AUFGABENSTELLUNG -
Formatiere die folgenden Zeilen als Markdown-Tabelle mit den Spalten „Nummer“ (fortlaufend) und „Zeile“. Leerzeilen werden nicht übernommen.

*****

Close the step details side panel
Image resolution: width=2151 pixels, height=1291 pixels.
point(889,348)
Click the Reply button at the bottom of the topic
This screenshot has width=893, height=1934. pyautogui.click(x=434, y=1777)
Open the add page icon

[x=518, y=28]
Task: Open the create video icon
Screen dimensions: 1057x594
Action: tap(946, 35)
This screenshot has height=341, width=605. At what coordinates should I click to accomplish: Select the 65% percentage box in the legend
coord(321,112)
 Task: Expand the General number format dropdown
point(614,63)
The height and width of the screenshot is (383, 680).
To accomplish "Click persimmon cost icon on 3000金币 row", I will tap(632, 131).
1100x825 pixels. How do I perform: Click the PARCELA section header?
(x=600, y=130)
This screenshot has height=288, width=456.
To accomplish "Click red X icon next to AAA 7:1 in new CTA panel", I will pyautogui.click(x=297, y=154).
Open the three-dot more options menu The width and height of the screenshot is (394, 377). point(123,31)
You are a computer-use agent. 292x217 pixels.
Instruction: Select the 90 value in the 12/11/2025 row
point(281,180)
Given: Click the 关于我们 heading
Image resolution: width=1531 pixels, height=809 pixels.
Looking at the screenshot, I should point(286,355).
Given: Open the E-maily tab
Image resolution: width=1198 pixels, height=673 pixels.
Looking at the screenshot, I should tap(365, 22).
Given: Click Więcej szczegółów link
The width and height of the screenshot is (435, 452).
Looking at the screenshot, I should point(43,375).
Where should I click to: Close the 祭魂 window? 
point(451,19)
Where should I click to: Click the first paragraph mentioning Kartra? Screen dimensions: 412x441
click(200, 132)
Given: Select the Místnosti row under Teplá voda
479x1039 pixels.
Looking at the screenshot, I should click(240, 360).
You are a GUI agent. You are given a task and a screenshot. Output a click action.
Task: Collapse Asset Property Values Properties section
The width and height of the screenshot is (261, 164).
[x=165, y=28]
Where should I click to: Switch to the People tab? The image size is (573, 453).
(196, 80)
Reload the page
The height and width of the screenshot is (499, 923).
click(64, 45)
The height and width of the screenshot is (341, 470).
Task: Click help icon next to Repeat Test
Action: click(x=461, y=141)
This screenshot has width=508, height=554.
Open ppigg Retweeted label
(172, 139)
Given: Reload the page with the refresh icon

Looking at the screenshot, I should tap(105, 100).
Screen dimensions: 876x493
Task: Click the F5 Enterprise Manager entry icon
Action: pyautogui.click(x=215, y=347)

*****

KORREKTE LÖSUNG -
| Nummer | Zeile |
|---|---|
| 1 | Close the step details side panel |
| 2 | Image resolution: width=2151 pixels, height=1291 pixels. |
| 3 | point(889,348) |
| 4 | Click the Reply button at the bottom of the topic |
| 5 | This screenshot has width=893, height=1934. pyautogui.click(x=434, y=1777) |
| 6 | Open the add page icon |
| 7 | [x=518, y=28] |
| 8 | Task: Open the create video icon |
| 9 | Screen dimensions: 1057x594 |
| 10 | Action: tap(946, 35) |
| 11 | This screenshot has height=341, width=605. At what coordinates should I click to accomplish: Select the 65% percentage box in the legend |
| 12 | coord(321,112) |
| 13 |  Task: Expand the General number format dropdown |
| 14 | point(614,63) |
| 15 | The height and width of the screenshot is (383, 680). |
| 16 | To accomplish "Click persimmon cost icon on 3000金币 row", I will tap(632, 131). |
| 17 | 1100x825 pixels. How do I perform: Click the PARCELA section header? |
| 18 | (x=600, y=130) |
| 19 | This screenshot has height=288, width=456. |
| 20 | To accomplish "Click red X icon next to AAA 7:1 in new CTA panel", I will pyautogui.click(x=297, y=154). |
| 21 | Open the three-dot more options menu The width and height of the screenshot is (394, 377). point(123,31) |
| 22 | You are a computer-use agent. 292x217 pixels. |
| 23 | Instruction: Select the 90 value in the 12/11/2025 row |
| 24 | point(281,180) |
| 25 | Given: Click the 关于我们 heading |
| 26 | Image resolution: width=1531 pixels, height=809 pixels. |
| 27 | Looking at the screenshot, I should point(286,355). |
| 28 | Given: Open the E-maily tab |
| 29 | Image resolution: width=1198 pixels, height=673 pixels. |
| 30 | Looking at the screenshot, I should tap(365, 22). |
| 31 | Given: Click Więcej szczegółów link |
| 32 | The width and height of the screenshot is (435, 452). |
| 33 | Looking at the screenshot, I should point(43,375). |
| 34 | Where should I click to: Close the 祭魂 window?  |
| 35 | point(451,19) |
| 36 | Where should I click to: Click the first paragraph mentioning Kartra? Screen dimensions: 412x441 |
| 37 | click(200, 132) |
| 38 | Given: Select the Místnosti row under Teplá voda |
| 39 | 479x1039 pixels. |
| 40 | Looking at the screenshot, I should click(240, 360). |
| 41 | You are a GUI agent. You are given a task and a screenshot. Output a click action. |
| 42 | Task: Collapse Asset Property Values Properties section |
| 43 | The width and height of the screenshot is (261, 164). |
| 44 | [x=165, y=28] |
| 45 | Where should I click to: Switch to the People tab? The image size is (573, 453). |
| 46 | (196, 80) |
| 47 | Reload the page |
| 48 | The height and width of the screenshot is (499, 923). |
| 49 | click(64, 45) |
| 50 | The height and width of the screenshot is (341, 470). |
| 51 | Task: Click help icon next to Repeat Test |
| 52 | Action: click(x=461, y=141) |
| 53 | This screenshot has width=508, height=554. |
| 54 | Open ppigg Retweeted label |
| 55 | (172, 139) |
| 56 | Given: Reload the page with the refresh icon |
| 57 | Looking at the screenshot, I should tap(105, 100). |
| 58 | Screen dimensions: 876x493 |
| 59 | Task: Click the F5 Enterprise Manager entry icon |
| 60 | Action: pyautogui.click(x=215, y=347) |